Yes that Ken Griffey Jr. The one whose batting stance I imitated when I was 12 years old. My favorite player. The one whose last 40 homerun season came a full year before any of my current players were born.
Do you realize it’s about time for “The Kid” to legally change his nickname to “The Grandpa?” Griffey is older than all of my players’ parents – by at least ten years.
It just goes to show you how far baseball still has to go in virtually every inner city in this country. And if you want to know just how sparse African-American participation is in baseball, start with Little League. The odds of seeing more than a couple black kids on any roster are slim-to-none, which is why when Connecticut baseball coach Jim Penders calls baseball a “white-collar” sport in this country, he might as well being saying it’s a white-faced game.
Penders isn’t the only one who has expressed concern in recent years. Not even close. In fact, at the beginning of every Major League season, the race issue becomes a major talking point. This season, Torii Hunter said that people don’t realize how bad it is because they see dark-skinned Latin players and assume they’re black. He referred to those players as “imposters.”
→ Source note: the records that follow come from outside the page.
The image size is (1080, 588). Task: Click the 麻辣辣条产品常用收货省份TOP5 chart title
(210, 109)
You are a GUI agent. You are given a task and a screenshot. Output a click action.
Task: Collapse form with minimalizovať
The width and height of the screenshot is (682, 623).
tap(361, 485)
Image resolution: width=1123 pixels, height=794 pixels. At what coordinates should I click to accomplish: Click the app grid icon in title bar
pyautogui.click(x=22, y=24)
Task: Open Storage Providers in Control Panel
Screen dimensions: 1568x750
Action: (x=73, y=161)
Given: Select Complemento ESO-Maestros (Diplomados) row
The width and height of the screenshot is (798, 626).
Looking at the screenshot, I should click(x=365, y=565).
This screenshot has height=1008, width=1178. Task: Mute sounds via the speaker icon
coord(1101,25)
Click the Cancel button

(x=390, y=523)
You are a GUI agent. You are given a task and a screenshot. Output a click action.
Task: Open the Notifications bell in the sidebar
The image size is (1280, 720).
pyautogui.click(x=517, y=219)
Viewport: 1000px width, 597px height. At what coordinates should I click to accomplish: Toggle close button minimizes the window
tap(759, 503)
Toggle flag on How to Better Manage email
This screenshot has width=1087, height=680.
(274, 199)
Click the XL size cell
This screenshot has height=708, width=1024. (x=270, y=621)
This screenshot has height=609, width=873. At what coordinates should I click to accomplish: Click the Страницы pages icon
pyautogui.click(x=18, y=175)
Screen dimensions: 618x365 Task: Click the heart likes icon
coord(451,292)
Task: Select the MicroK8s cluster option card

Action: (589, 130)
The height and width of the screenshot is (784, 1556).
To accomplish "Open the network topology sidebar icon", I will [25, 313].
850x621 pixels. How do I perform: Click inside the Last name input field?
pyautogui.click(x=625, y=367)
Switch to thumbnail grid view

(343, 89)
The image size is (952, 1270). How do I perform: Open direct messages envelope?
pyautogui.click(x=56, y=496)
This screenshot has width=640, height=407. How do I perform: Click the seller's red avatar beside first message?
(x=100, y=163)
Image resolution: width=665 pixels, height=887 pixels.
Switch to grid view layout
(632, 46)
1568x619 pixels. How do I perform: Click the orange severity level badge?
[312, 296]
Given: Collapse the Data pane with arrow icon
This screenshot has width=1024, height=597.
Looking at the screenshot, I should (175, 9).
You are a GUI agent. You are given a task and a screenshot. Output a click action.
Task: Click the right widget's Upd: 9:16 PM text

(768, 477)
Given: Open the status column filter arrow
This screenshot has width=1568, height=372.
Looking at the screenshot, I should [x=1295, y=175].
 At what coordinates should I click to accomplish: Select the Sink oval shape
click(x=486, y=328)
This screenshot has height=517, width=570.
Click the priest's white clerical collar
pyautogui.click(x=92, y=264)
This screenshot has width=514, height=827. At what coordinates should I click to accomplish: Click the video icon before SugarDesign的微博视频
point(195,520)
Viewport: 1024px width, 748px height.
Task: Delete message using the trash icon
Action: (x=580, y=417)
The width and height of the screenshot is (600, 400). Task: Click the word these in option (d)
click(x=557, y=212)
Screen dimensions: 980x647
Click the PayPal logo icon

Many believe the reason less African-Americans are playing baseball is strictly a financial issue. In 2008, Penders told the New Haven Register that he recruits the best players who can afford to come to school, as opposed to just the best players. But that points to an across-the-board problem, one that affects Americans of all backgrounds and isn’t just happening in sports.
It still doesn’t explain why baseball continues to thrive even in poor white communities while it has become an afterthought in almost every urban area. The sport is becoming as segregated as hockey, golf or tennis in most parts of this country, which basically means an entire generation is missing out on our national pastime.
Like most of Major League Baseball’s problems, it has only itself to blame. The two most well-known black ball players right now are Griffey and Barry Bonds, the same as it was 15 years ago. But Griffey is at the tail end of his career and Bonds has essentially been banished from the game. Bud Selig and company have done an awful job in recent years at marketing any of the current African-American stars, all but passing up Jimmy Rollins, C.C. Sabathia, Prince Fielder and Ryan Howard in favor of guys like Joe Mauer and Tim Lincecum.
It’s not that Mauer and Lincecum don’t deserve to be stars, but when you have a serious lack of interest from the black community on your hands, why wouldn’t you make the effort to reach out using your most valuable assets? Fielder and Howard in particular have the ability to resonate with young fans the way Griffey and Bonds did in the nineties. Last year, Fielder took home the Home Run Derby -an event that is still quite popular with the Little League crowd- and Howard became the quickest ever to reach 200 homeruns, getting there in just 658 games.
It’s not just chicks who dig the long ball; it’s everyone, especially kids.
And Fielder and Howard and now Jason Heyward’s homeruns can reach the inner cities. These guys are young enough to be fan favorites for another decade and baseball needs to take advantage of that.